High prices and scant software will restrict VR to a narrow group of enthusiasts; a wider view of VR's potential could open up the tech to the world

As the end of 2015 rapidly approaches (seriously, how on earth is it October already?), the picture of what we can expect from VR in 2016 is starting to look a little less fuzzy around the edges. There's no question that next year is the Year of VR, at least in terms of mindshare. Right now it looks like no fewer than three consumer VR systems will be on the market during calendar 2016 - Oculus Rift, PlayStation VR and Valve / HTC Vive. They join Samsung's already released Gear VR headset, although that device has hardly set the world on fire; it's underwhelming at best and in truth, VR enthusiasts are all really waiting for one of the big three that will arrive next year.

Those fuzzy edges, though; they're a concern, and as they come into sharper focus we're starting to finally understand what the first year of VR is going to look like.

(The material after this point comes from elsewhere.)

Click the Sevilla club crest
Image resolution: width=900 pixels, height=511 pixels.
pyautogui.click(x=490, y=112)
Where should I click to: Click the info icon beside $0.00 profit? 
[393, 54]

In the past week or so, we've learned more about pricing for the devices - and for Microsoft's approach, the similar but intriguingly different Hololens - and the aspect that's brought into focus is simple; VR is going to be expensive. It's going to be expensive enough to be very strictly limited to early adopters with a ton of disposable income. It's quite likely going to be expensive enough that the market for software is going to struggle for the first couple of years at least, and that's a worry.

Oculus Rift, we've learned, will cost "at least" $350. That's just for the headset; you'll also need a spectacularly powerful PC to play games in VR. No laptop will suffice, and you're certainly out of luck with a Mac; even for many enthusiasts, the prospect of adding a major PC purchase or upgrade to a $350 headset is a hefty outlay for an early glimpse of the future. It's likely (though as yet entirely unconfirmed) that Valve's Vive headset will have a similar price tag and a similarly demanding minimum PC specification. The cheap end of the bunch is likely to be PlayStation VR - not because the headset will be cheap (Sony has confirmed that it is pricing it as a "platform" rather than a peripheral, suggesting a $300 or so price tag) but because the system you attach it to is a $350 PS4 rather than a much more expensive PC.

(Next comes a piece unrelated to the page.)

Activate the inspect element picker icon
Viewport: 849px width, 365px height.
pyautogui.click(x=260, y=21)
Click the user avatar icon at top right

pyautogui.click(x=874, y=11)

"More than almost any other type of device, I think VR is going to need a pretty big public campaign to convince people to try it out and accept the concept"

It is unreasonable, of course, to suggest that this means that people will be expected to pay upwards of $600 for Sony's solution, or $1500 for the PC based solution. A great many people already own PS4s; quite a few own PCs capable of playing VR titles. For these people, the headset alone (and perhaps some software) is the cost of entry. That is still a pretty steep cost - enough to dissuade people with casual interest, certainly - but it's tolerable for early adopters. The large installed base of PS4s, in particular, makes Sony's offering interesting and could result in a market for PlayStation VR ramping up significantly faster than pessimistic forecasts suggest. On the PC side, things are a little more worrying - there's the prospect of a standards war between Valve and Oculus, which won't be good for consumers, and a question mark over how many enthusiasts actually own a PC powerful enough to run a VR headset reliably, though of course, the cost of PCs that can run VR will fall between now and the 2016 launch.

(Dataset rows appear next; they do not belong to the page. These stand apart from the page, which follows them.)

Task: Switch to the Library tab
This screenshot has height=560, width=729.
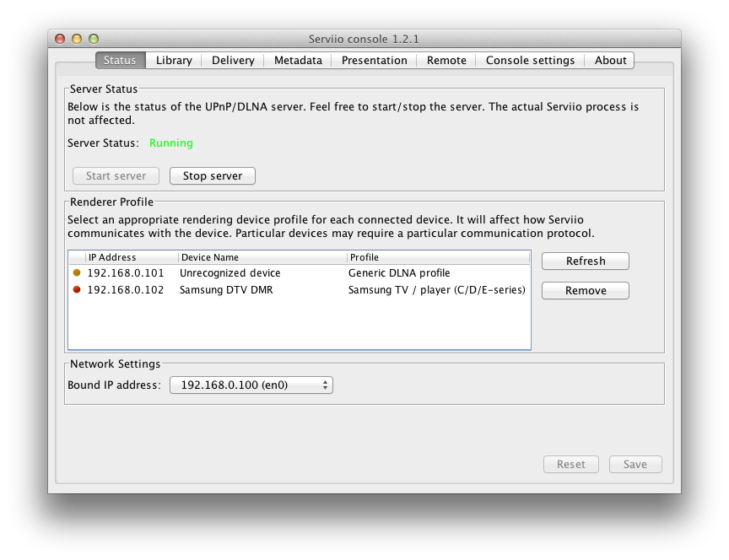Action: coord(174,61)
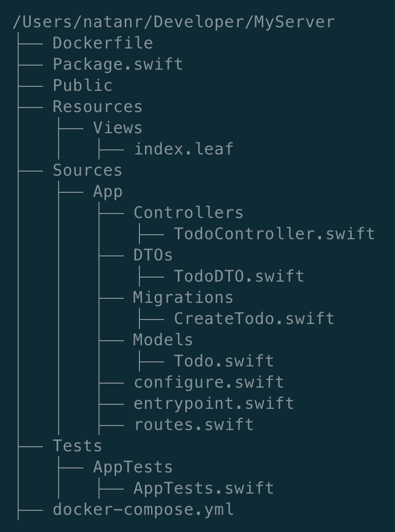The width and height of the screenshot is (395, 532).
Task: Select the Models folder
Action: click(163, 340)
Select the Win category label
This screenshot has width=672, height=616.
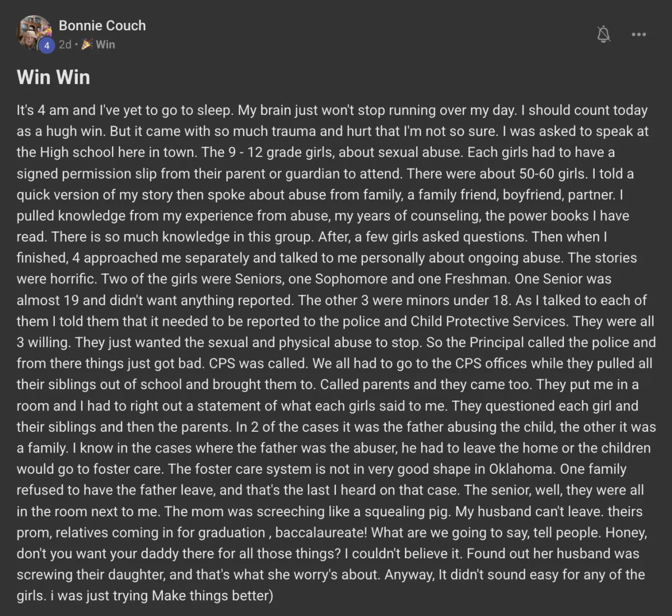coord(105,44)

All the same, the crux of the matter remains that VR is going to be expensive enough - even the headsets alone - to make it into an early-adopter only market during its first year or so. It's not just the cost, of course; the very nature of VR is going to make it into a slightly tough sell for anyone who isn't a devoted enthusiast, and more than almost any other type of device, I think VR is going to need a pretty big public campaign to convince people to try it out and accept the concept. It's one thing to wax lyrical about holodecks and sci-fi dreams; it's quite another to actually get people to buy into the notion of donning a bulky headset that blocks you off from the world around you in the most anti-social way imaginable. If you're reading a site like GamesIndustry.biz, you almost certainly get that concept innately; you may also be underestimating just how unattractive and even creepy it will seem to a large swathe of the population, and even to some of the gamer and enthusiast market VR hopes (needs!) to capture.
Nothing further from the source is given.